• COMPLETE THE FOLLOWING
1. Can you sum up the author write-up in two sentences?
2. Could you pick up the author write-up after its final line and keep it going?

• PASSAGE TO READ

>>>

Barry Kitterman: Editor, playwright, professor of literature and author of The Baker’s Boy
Always exposing Clarksville to creative writing through his classes at APSU and the visiting writers series is Barry Kitterman. He told us the background of and read a passage in his book, The Baker’s Boy. It is a story set in Belize where we explore the world of a school teacher Tanner Johnson, who is in the Peace Corp. Taking the first steps into the school Tanner saw two boys fighting and it wasn’t even breakfast yet. He sees a boy disciplined by being beaten with a rope. The 15 boys in his class are wild birds suddenly in a cage when they are indoors. Out doors they re-energized as if fingers were in sockets. Tanner is a man who is painfully aware of his personal limitations and who, in present time, is incapable of being very responsible because of the doubt in himself. This is his story of how the past follows him.
Barry’s poetry writing shapes his choice of words and one imagines a second meaning to many phrases. Each part of the story makes a vivid scene in my mind. Barry was in the Peace Corp in Belize. He taught at a school for children.
Barry said that what you may think is absolutely ridiculous in this story is probably completely true and what seems true is probably made up. This book was a ten year writing process. When asked if it has to be difficult to write a book, Barry said he believes that poets put a lot of thought into each word and that should be true of fiction writers too.
Barry admitted that part of the time working on a historical novel like this is sorting out the emotions and affect the experiences had on him. Also I found out that Barry’s main character does a lot of things that Barry never did. In the main character, Tanner, Barry is working out not only his experiences in Belize but why other people did what they did. He puts himself in their shoes.
Like the ghost that haunts main character Tanner, Barry’s well chosen words paint haunting images.
Besides teaching at APSU and having an active family life, Barry has hosted Bread and Words at APSU for 14 years running to raise money for Loaves and Fishes. He is a Blues musician and writer. He will be in the Southern Festival of Books in Nashville this October.
Sonny Brewer: Author of The Poet of Tolstoy Park and editor of Stories from the Blue Moon Cafe: An Anthology of Southern Writers.

<<<

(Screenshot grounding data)

>>>

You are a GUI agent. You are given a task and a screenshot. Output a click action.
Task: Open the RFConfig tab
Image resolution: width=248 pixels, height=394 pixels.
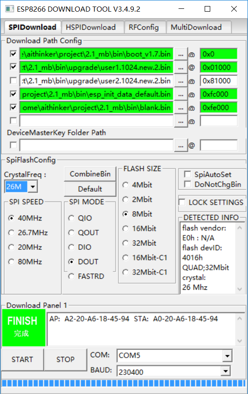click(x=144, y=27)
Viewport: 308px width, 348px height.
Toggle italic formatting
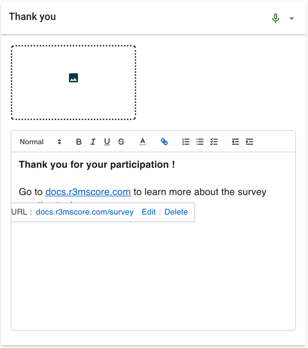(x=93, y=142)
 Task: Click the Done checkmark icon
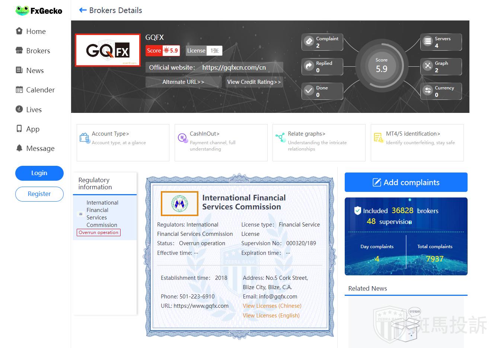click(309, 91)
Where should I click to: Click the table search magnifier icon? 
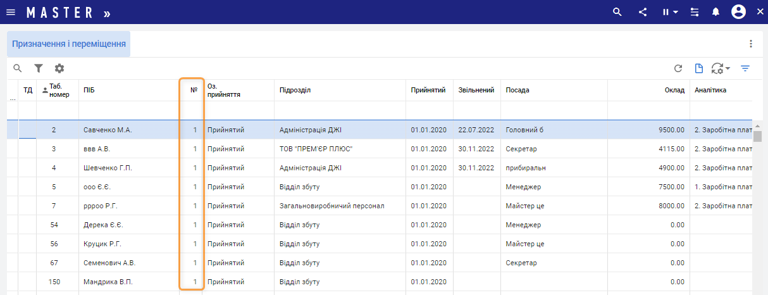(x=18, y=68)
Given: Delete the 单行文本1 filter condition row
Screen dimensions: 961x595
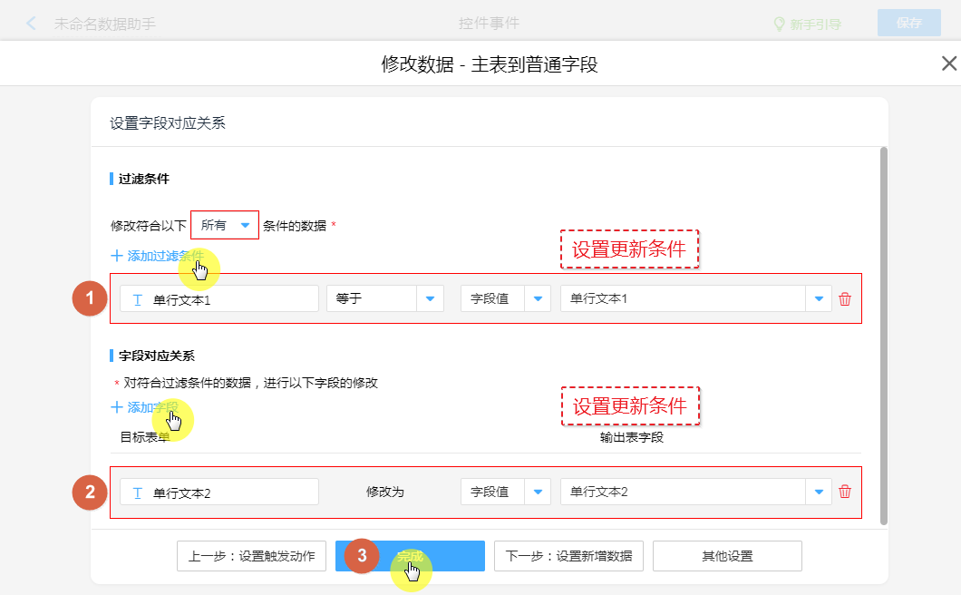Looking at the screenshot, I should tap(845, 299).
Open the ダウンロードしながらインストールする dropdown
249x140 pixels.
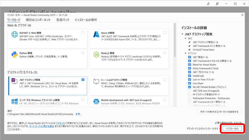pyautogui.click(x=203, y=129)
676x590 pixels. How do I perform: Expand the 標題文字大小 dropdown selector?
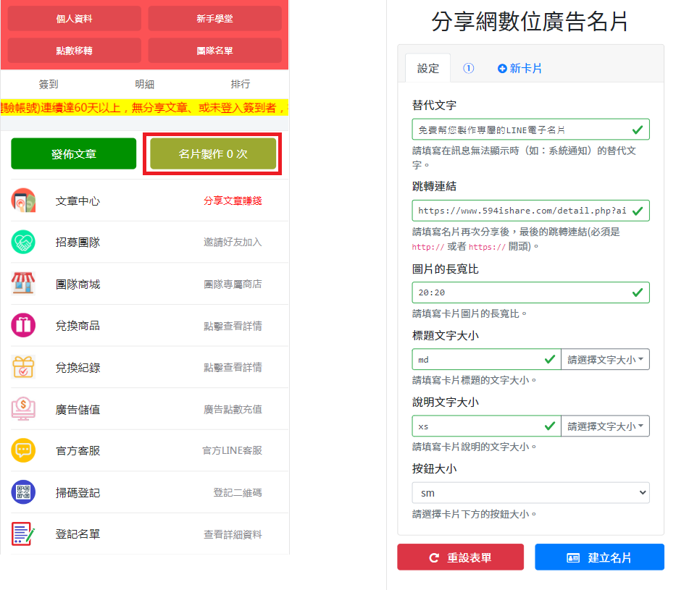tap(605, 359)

<<<
>>>

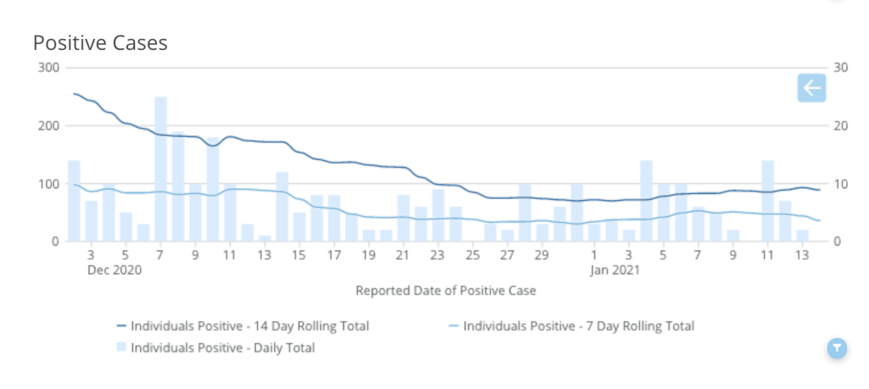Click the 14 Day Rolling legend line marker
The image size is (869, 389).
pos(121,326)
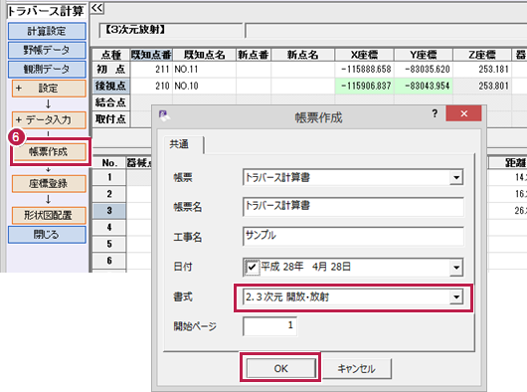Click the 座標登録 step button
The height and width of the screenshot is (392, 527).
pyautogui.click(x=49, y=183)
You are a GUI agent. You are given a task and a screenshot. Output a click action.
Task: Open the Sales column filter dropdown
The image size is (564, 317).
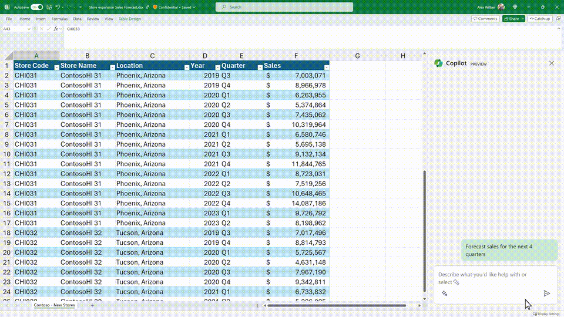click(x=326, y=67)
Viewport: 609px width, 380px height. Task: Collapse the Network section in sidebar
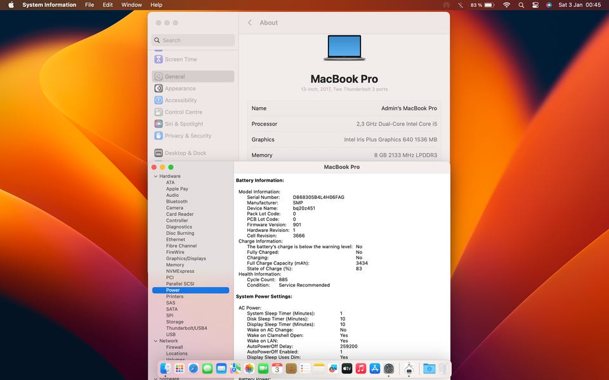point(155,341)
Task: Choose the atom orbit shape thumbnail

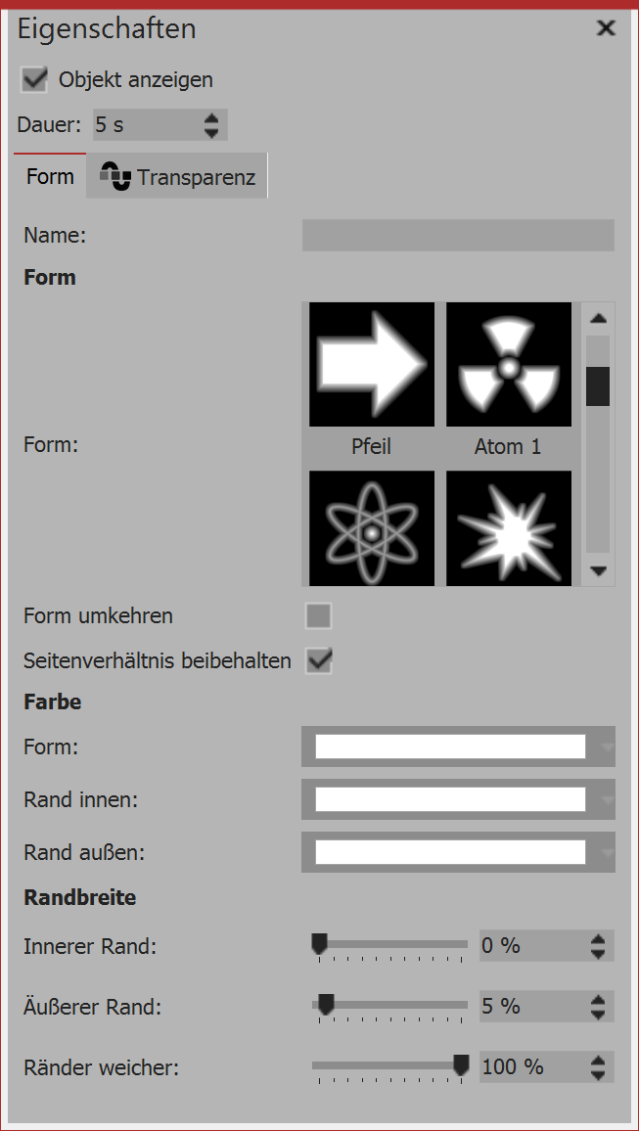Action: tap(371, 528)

<<<
>>>

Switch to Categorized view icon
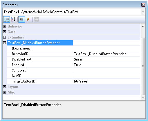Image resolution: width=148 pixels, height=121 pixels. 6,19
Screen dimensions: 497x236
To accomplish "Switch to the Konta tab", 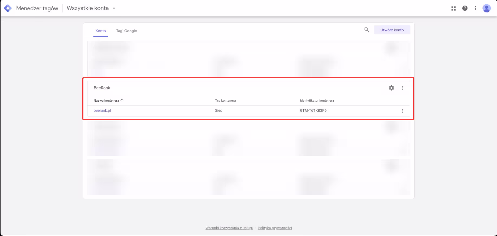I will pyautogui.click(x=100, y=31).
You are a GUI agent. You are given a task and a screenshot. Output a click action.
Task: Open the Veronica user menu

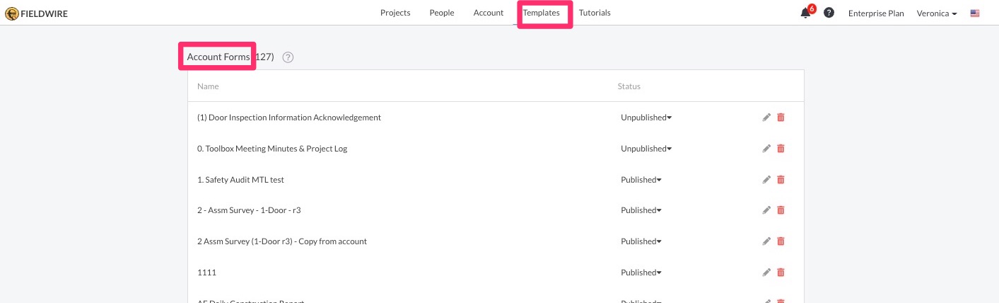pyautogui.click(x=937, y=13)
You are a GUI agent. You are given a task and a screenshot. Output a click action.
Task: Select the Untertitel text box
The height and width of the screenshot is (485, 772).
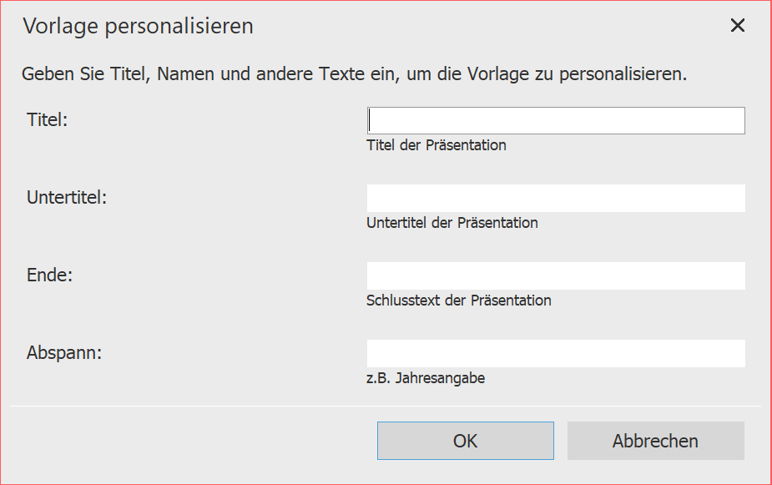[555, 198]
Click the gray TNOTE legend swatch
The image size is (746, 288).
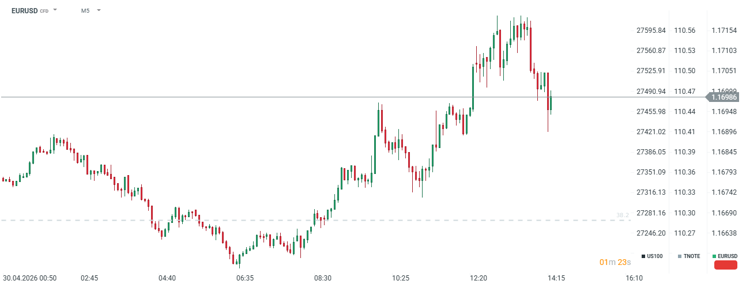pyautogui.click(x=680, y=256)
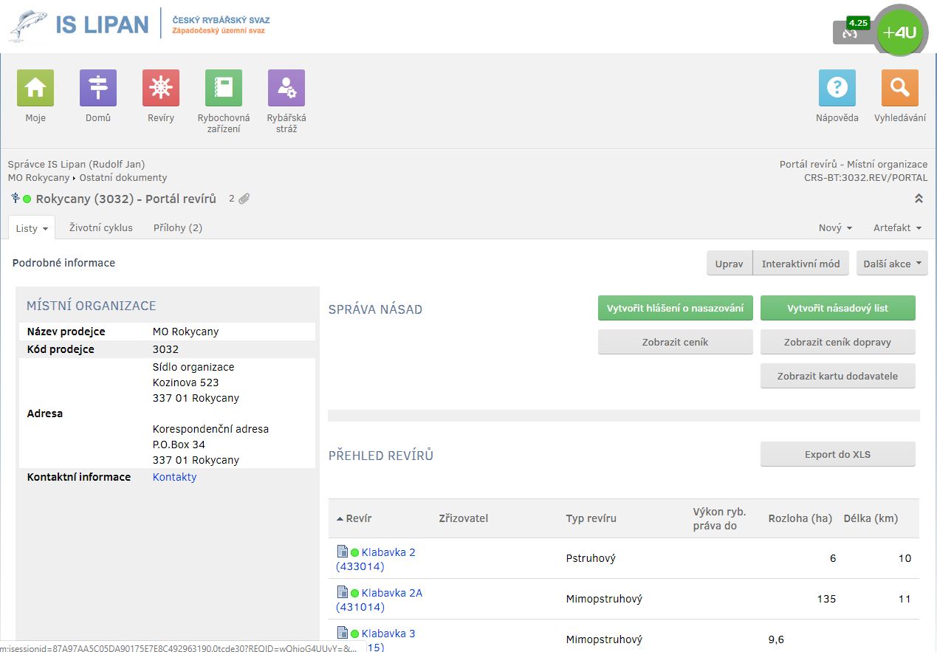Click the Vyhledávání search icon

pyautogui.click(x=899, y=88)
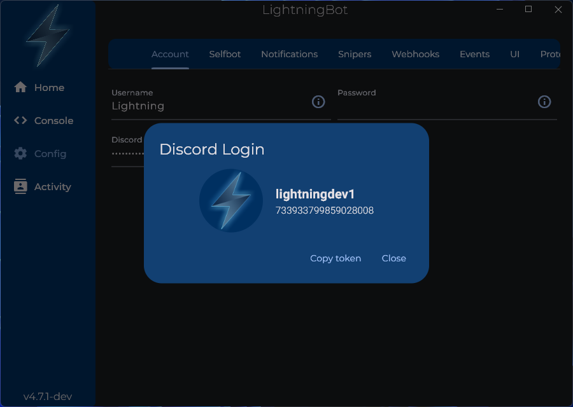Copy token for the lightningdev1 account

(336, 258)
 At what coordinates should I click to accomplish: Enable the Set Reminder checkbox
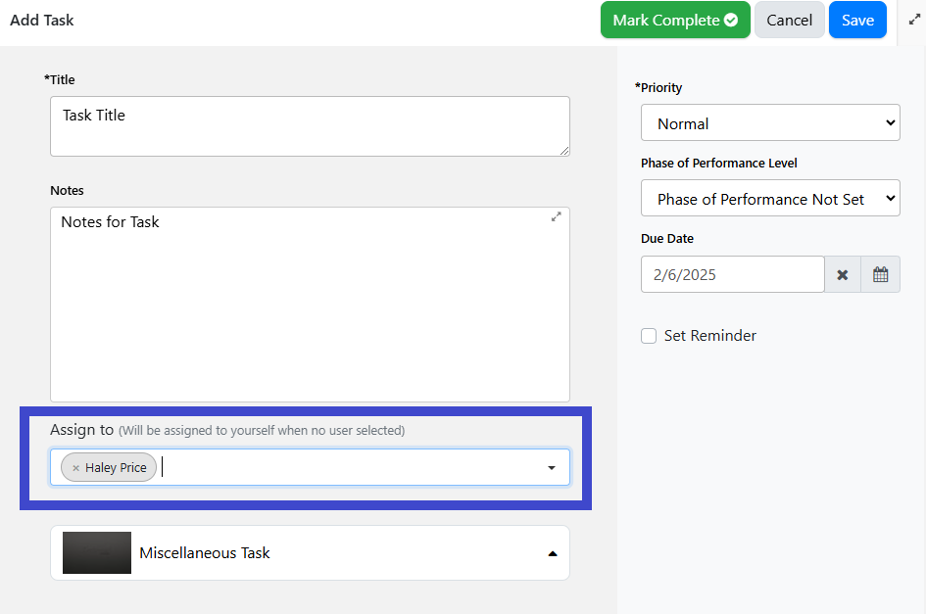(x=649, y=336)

<<<

• ACTIVITY ANSWERS
1. Barry Kitterman, who brings creative writing to Clarksville through his APSU classes and the visiting writers series, read from his book The Baker's Boy, the story of Tanner Johnson, a school teacher in Belize whose past follows him. The book grew out of Barry's own time teaching children in Belize and took ten years to write, and beyond teaching he has hosted Bread and Words at APSU for 14 years to raise money for Loaves and Fishes.

2.
Known to be quite a character and an easy talker (tells a two day story that could have been told in four hours), lively Sonny told us the story of how he fell into writing The Poet of Tolstoy Park. He became fascinated with a Henry Stewart, a man who died several years before Sonny was born. Sonny writes Henry’s story which starts when Henry is told by his doctor that he has a short time to live. Henry abandons wearing shoes and moves to warm Alabama. One thing he does there is build a round house out of cement blocks.
Sonny’s research of Henry Stewart gives up interesting and bizarre things about Henry. Sonny was able to lease the still existing round house so he could restore and study it. From newspaper articles, writings and dates of the cement blocks made by Henry, Sonny surmised that Henry had a major transformation (wake-up) which changed his life.
Listening to the story of how Sonny researched and wrote about Henry, one can’t help feeling they are made of similar stuff. Sonny sees the beauty in this human spirit who transformed religious studies to a love of nature. The book quotes Chief Seattle several times. He would have known about him, says Sonny, and he was a lover of Tolstoy, who was a fan of Henry George. You can google it, says Sonny to most questions. Sonny has had similar transformations in his life and people have even told him that maybe he is the reincarnation of Henry Stewart. Sonny won’t go that far but cannot explain his fascination with Henry’s life.“Takes one to recognize one”, I surmise.
In another session Sonny talked about a nonfiction book he wrote about his dog being lost. It was such an involved episode in his life that Sonny’s editor told him to write a book about it. Sonny says that writing nonfiction is more difficult than fiction and you still have to be careful about changing the names and such.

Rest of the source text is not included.